To the SEC, the industry reported a market price. But to the Interior Department, it gave a lower so-called wellhead price, which is the value of the gas before factoring in processing and transportation costs, and profit margins. Royalties are set at around 12 percent to 16 percent of the wellhead price.

If the royalty payments had been based on the market price, the Times computed, the U.S. government would have collected an additional $700 million. The paper did not allege that any laws were broken.

Interior Secretary Gale Norton said in an interview late Monday that "overall we think the taxpayers are getting the amount they are due." Norton said her agency conducts regular audits, but that it is trying to improve that system.
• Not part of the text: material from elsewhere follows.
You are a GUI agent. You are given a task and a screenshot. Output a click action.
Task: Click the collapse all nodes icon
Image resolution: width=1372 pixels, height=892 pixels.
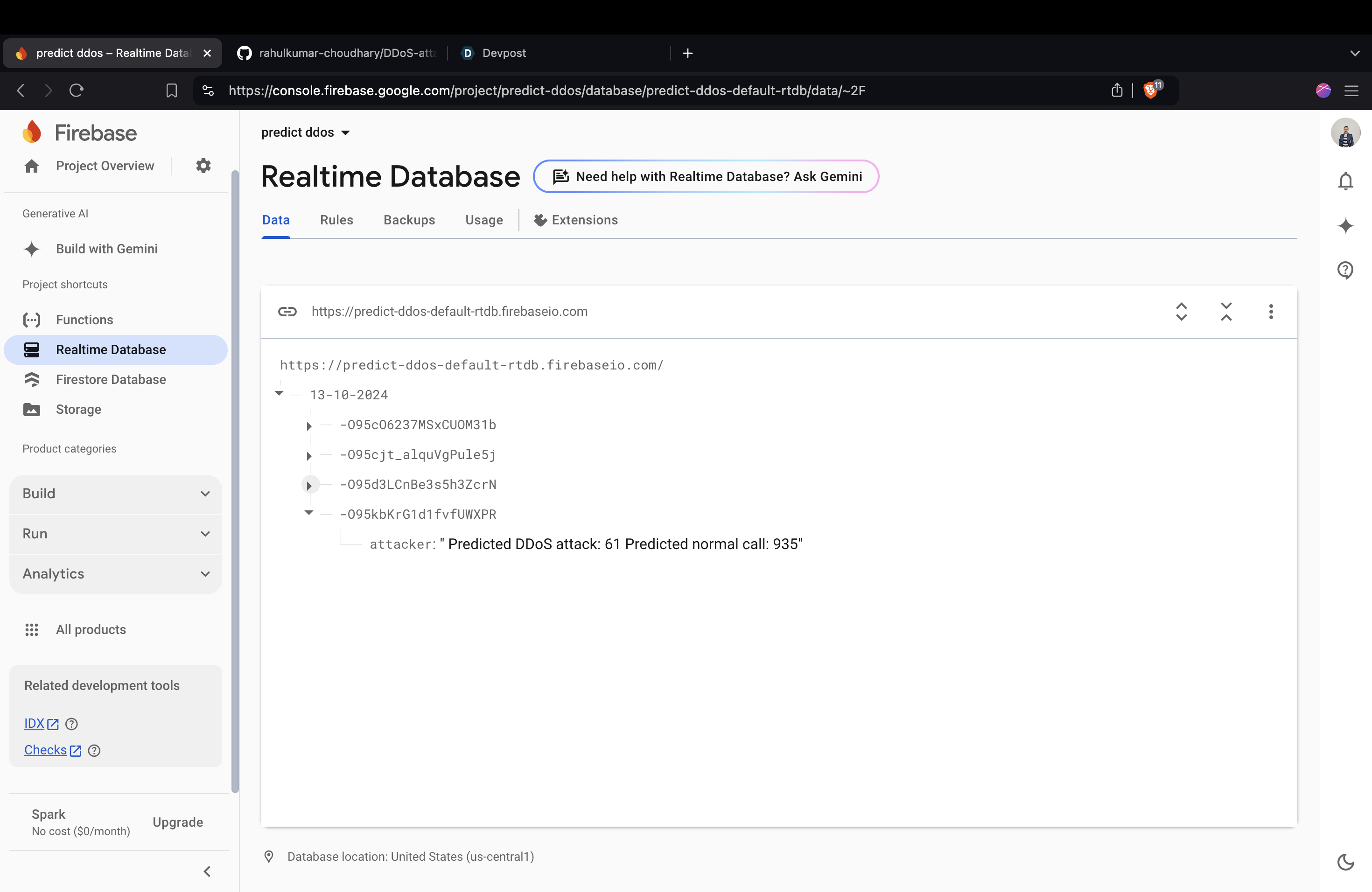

"There are problems," she said. "There are times when we ask companies for more than they paid."

Industry executives denied any wrongdoing, saying that different rules apply when calculating prices for different agencies. "The price of gas downstream is always going to be higher because you have costs that have to be recouped for getting it to the customer," a spokesman for Exxon Mobil Corp. was quoted as saying.

Still, Sen. Charles E. Schumer of New York said Monday that the Interior Department should provide Congress with an explanation of the matter within 30 days.

"I am deeply disturbed by the possibility that as American families are paying significantly higher prices to heat their homes, they may also be getting short-changed through underpaid royalties by the same companies that have reaped extraordinary profits from increased energy prices," Schumer said in a letter to the Interior Department's Inspector General Earl E. Devaney.